Text segment:

Swerve-drive and swivel-based platforms
Swerve-drive platforms enable holonomic motion by independently controlling the steering and propulsion of each wheel module, providing superior maneuverability for precise navigation in dense or dynamic environments. Consequently, numerous swerve and swivel-based architectures have been proposed as effective solutions to achieve agile planar motion.
For instance, the RoMop platform employs a swivel-based mechanism that facilitates multidirectional translation through continuous platform rotation and passive planar linkages, thereby mitigating kinematic singularities. 16 Similarly, the S-bot utilizes a solar-powered, remotely actuated swerve-drive system designed to support agile, long-range transport tasks in outdoor logistics environments. 17
Research on three-wheeled swerve platforms has demonstrated high-speed trajectory tracking using spline-based motion planning, achieving reduced wheel slip and lower position errors compared to omni-wheel systems.18,19 Furthermore, holonomic platforms based on powered casters, such as TidyBot++, have been developed to enhance mobility in household settings, enabling learning-based manipulation through intuitive tele-operation. 20
However, despite their mechanical versatility, swerve-drive systems typically necessitate multiple actuators per wheel and require sophisticated multi-level control architectures. This inherent complexity increases hardware costs, computational loads, and energy consumption. Moreover, ensuring precise synchronization between wheel steering and propulsion poses significant challenges for real-time control, particularly under dynamic conditions or on uneven terrain. These factors often constrain their practicality for low-cost, long-duration, or power-limited applications.

Data extract:
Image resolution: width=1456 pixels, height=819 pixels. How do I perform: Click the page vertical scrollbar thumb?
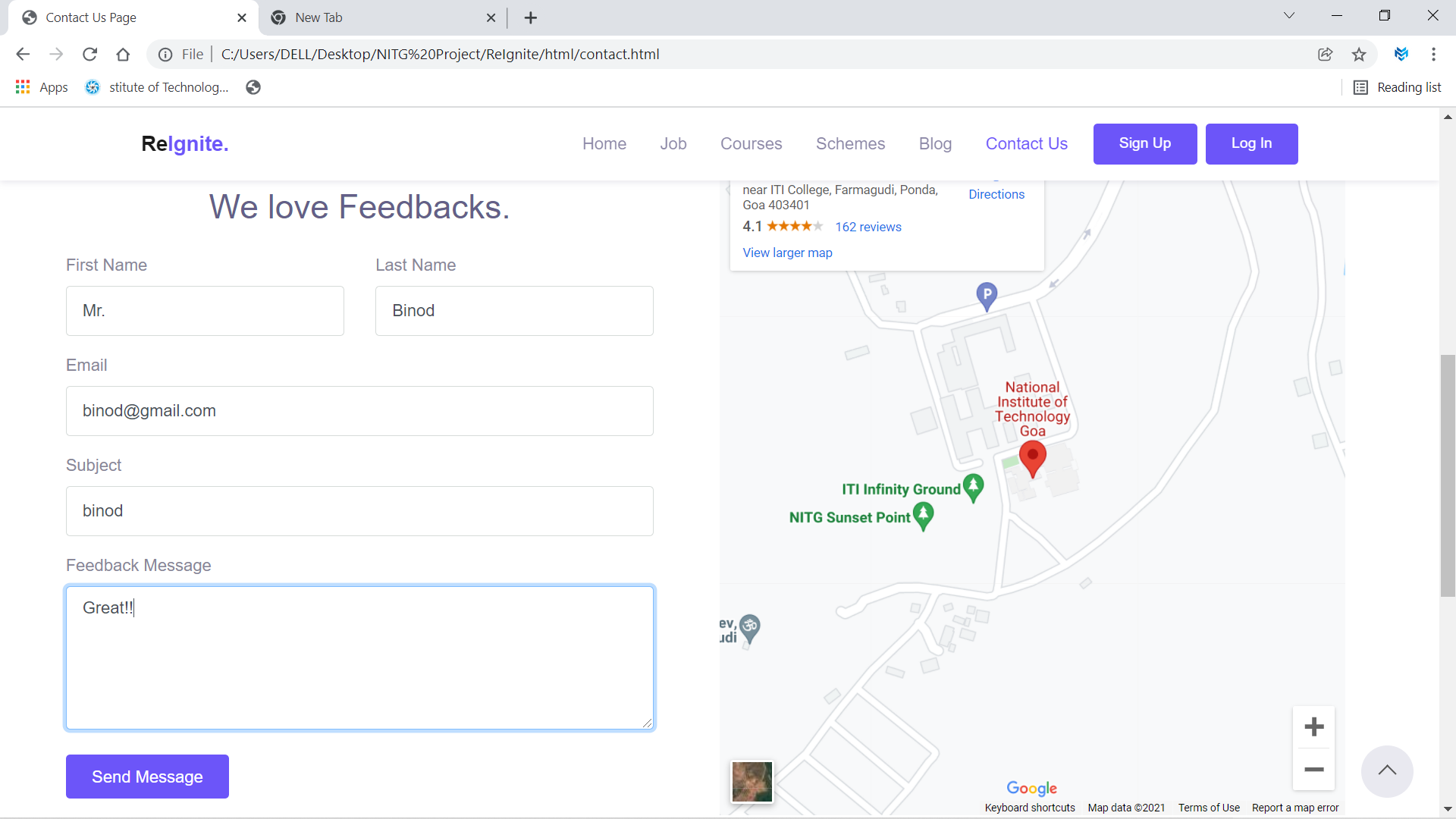pos(1447,475)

Task list:
1. In the swerve-drive passage above, write out the text between "Swerve-drive and swivel-based" and "agile planar motion.", inclusive.
2. Name every platform that the swerve-drive passage identifies by name.
3. According to the swerve-drive passage, why are swerve-drive systems often impractical for low-cost, long-duration, or power-limited applications? Answer in one to three sentences.

Task-by-task solutions:
1.
Swerve-drive and swivel-based platforms
Swerve-drive platforms enable holonomic motion by independently controlling the steering and propulsion of each wheel module, providing superior maneuverability for precise navigation in dense or dynamic environments. Consequently, numerous swerve and swivel-based architectures have been proposed as effective solutions to achieve agile planar motion.

2. RoMop, S-bot, TidyBot++

3. Swerve-drive systems usually need multiple actuators per wheel and sophisticated multi-level control architectures, which raise hardware costs, computational loads, and energy consumption. They also make precise synchronization between wheel steering and propulsion hard to achieve in real-time control, especially under dynamic conditions or on uneven terrain.